Se eu fosse o Verissimo, fazia uma cronicazinha medíocre: O poema perdido. Não que o Verissimo seja exatamente medíocre, mas já vem escrevendo na banguela há décadas. O problema do escritor profissional é que tem de bater ponto e vira burocrata.

Sabia que o Pessoa fez O guardador em 40 minutinhos, em pé diante da lareira, numa só golfada? Franz escreveu A meta em 3 semanas. Não que esteja tentando me ombrear aos gênios, evidentemente. Mas não deixam de ser referências.

O poema perdido

Zé era um reles cachaceiro. Reles, sim, mas perdido de amores por Zinha. Tão perdido, que um dia sentiu algo que nunca sentira antes e empalideceu e teve tremedeira e ficou zonzo e de pernas moles e arrotou, além de outras manifestações fisiológicas menos nobres e dispensáveis.

Em seu surto, pegou uma maço de folhas e uma caneta e desembestou a garatujar, embora fosse um pinguço vagabundo que em sua confusão mental confundia espasmos etílicos com poesia.

Assim que preencheu folhas e mais folhas dos mais loucos versos, limpou a gosma que lhe escorria pela barba e desmaiou. Ao acordar, não sabia onde estava nem que dia era nem seu próprio nome nem o número de sua carteira de reservista. Mas sabia, sabia com toda certeza, que tinha escrito o maior poema de todos os tempos.
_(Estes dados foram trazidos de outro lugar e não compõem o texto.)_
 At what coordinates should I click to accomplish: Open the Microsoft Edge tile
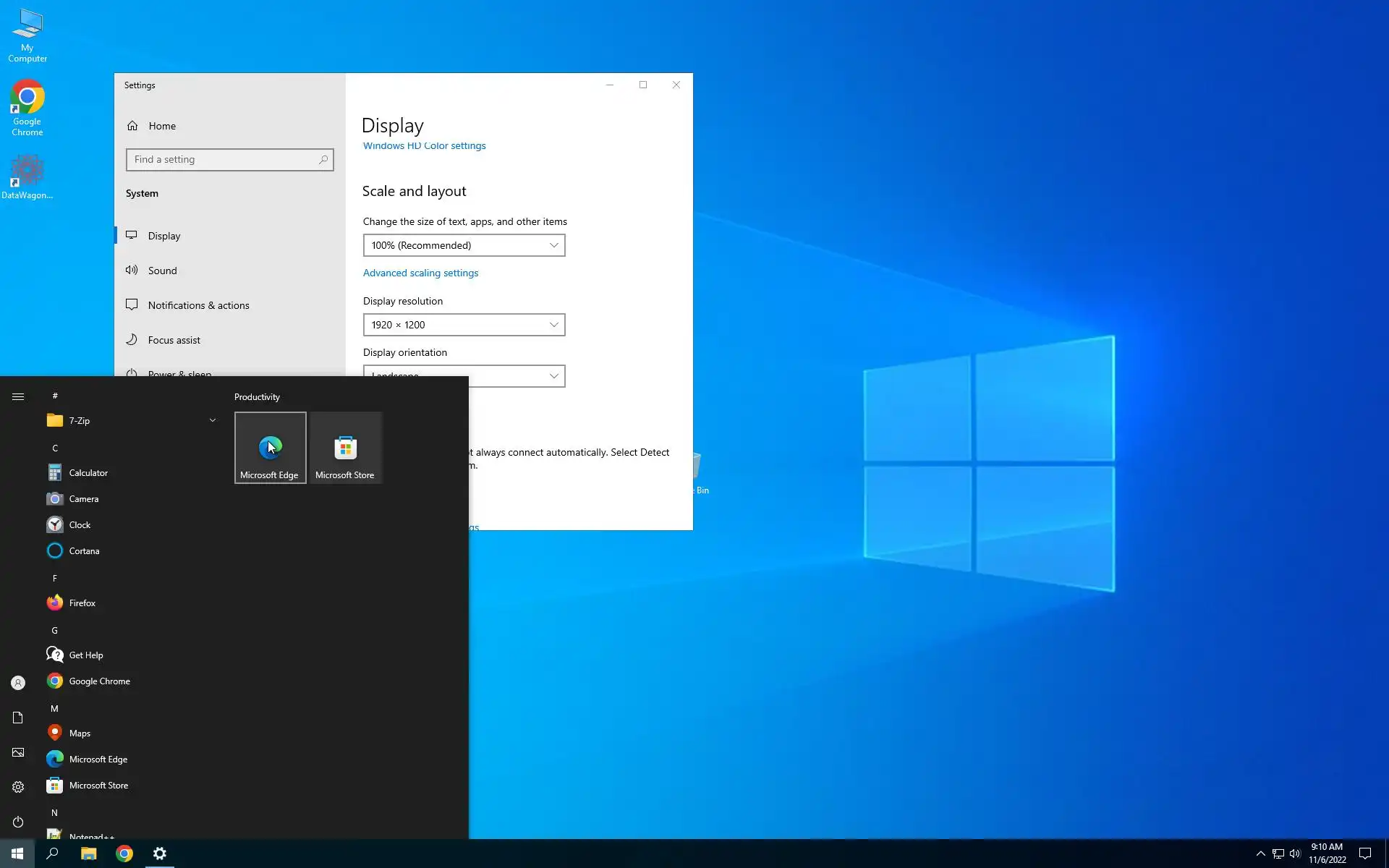coord(270,448)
Foi olhar na mesa da cozinha, cadê? As folhas tinham sumido. Ah, tentou se tranquilizar, devo ter guardado na gaveta do guarda-comida.

Foi lá: nada.

Zé se pôs a procurar afoito em cada canto. O poema evaporou como se fora manguaça do mais alto teor de pureza! ganiu o desesperado e esquecido pau-d'água. Então foi tomado da mais funda angústia que já enegreceu a alma dum homem e caiu no meio da sala mortinho-pereira-da-silva.

Horas depois sua tia passou em sua casa pra pedir uns tomates emprestados como fazia todos os dias quando ia chegando a hora do almoço e deu com o miserável já em rigor mortis. Na mesinha de centro-esquerda tia Nilcéia avistou um maço de folhas e foi assuntar, bisbilhoteira que era. A primeira folha trazia escrito uma só frase na letrinha miúda de fêmea no cio de seu sobrinho Zé: "O poema perdido". As demais folhas estavam em branco.

"Ai que lindinho!" Nilcéia exclamou. (Ou acho que exclamou, não estou certo se a Nilcéia era dada a esse tipo de faniquito. E a esta altura do dia e com esta garrafa vazia à minha frente, não estou nem jamais estarei certo do que quer que seja.)